Luke Emch, a 2004 Tallmadge High School graduate, spent a year in the reserve. Last year, he enlisted for active duty.

A Navy corpsman assigned to the Marines, he was deployed in August for his first tour in Iraq with the 1st Marines Explosive Ordnance Disposal company at Camp Ramadi, a U.S. military base on the outskirts of the city of Ramadi, which has been described as one of the most dangerous cities in Iraq.

``He told us he was working in the battalion-aid station and that he was not going out on patrol,'' Wesley Emch said. ``He obviously didn't want us worrying about him.

``He was supposed to be leaving Iraq today. He just turned 21 on Feb. 8 and the last time we talked I told him I was going to buy him his first beer when he got home. He sort of said with a wink, `Yeah, because we certainly aren't drinking any beer over here.' ''

Ian Psouts, 21, had a similar conversation with Luke about two weeks ago. The two friends met as classmates at the University of Akron, where Luke was a student for a year before going to boot camp.

``He told me he would be coming home soon and we were making plans to go to the bar and just hang out,'' said Psouts, of Green. ``He was a very loyal friend. I could trust him with anything.''

Psouts said when he first heard of his friend's death, he was hoping it wasn't true.

``It didn't really hit me until I talked to Mr. Emch,'' said Psouts, crying. ``I was so afraid for (Luke) when he said he was going into the service, but I respected his decision because he said it was something he felt he had to do. Nothing good ever happens in war.''

Psouts said everyone who knew Luke is devastated.

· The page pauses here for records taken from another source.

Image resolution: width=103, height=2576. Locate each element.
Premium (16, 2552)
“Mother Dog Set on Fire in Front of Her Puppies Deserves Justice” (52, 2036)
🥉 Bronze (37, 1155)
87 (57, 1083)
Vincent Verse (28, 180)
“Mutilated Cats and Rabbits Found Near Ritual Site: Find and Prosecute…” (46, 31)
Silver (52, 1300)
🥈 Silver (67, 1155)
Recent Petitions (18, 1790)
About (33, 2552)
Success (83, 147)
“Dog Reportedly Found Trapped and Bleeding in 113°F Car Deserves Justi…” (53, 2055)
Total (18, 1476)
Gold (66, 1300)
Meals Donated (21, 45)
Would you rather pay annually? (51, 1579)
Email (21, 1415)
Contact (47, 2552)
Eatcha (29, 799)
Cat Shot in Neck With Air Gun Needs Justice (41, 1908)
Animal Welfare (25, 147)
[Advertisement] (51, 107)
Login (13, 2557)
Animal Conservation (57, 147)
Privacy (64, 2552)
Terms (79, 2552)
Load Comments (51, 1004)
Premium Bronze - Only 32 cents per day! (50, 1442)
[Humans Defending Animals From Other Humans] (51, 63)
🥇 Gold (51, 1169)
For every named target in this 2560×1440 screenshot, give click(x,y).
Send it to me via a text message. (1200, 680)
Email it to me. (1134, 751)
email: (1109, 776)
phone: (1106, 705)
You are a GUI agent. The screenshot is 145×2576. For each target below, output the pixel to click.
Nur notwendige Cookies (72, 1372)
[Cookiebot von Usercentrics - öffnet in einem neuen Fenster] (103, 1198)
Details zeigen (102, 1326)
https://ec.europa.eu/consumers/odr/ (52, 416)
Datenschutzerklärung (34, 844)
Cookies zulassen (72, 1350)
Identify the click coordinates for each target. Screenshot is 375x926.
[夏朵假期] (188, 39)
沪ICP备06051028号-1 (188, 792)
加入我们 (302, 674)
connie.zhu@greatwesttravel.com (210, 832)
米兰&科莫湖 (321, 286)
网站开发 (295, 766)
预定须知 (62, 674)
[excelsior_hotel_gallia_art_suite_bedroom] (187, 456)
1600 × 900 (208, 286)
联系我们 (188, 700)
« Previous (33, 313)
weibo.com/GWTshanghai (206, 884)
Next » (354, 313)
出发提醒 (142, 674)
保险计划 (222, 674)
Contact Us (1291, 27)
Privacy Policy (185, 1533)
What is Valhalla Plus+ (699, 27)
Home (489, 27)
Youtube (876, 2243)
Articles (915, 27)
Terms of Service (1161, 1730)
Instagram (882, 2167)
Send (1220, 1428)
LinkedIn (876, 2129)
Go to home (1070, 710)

Another of Luke's friends, Allison Klusmann, 21, said she will miss his sense of humor and compassion. Klusmann and Luke had been friends since high school.

``He was always there for me. If I needed to talk, I knew Luke would be there. I'm going to miss him dearly. He was probably one of the funniest people I've ever known,'' Klusmann said. ``I could talk to him for hours about anything. He was just very giving.''

Luke had plans to finish his college education, majoring in political science. He wanted to be a lobbyist.

In addition to his parents, he is survived by a sister, Samantha, 24, who is a student at Ross University School of Veterinary Medicine in New Jersey.

``I just want people to understand that Luke did what he didn't have to do. He was proud of what he was doing to serve his country,'' Wesley Emch said. ``He didn't think we should be at war but he had a sense of what was right. And he thought it was right to serve his country.''

Navy Hospitalman Lucas W.A. Emch was killed in action on 03/02/07.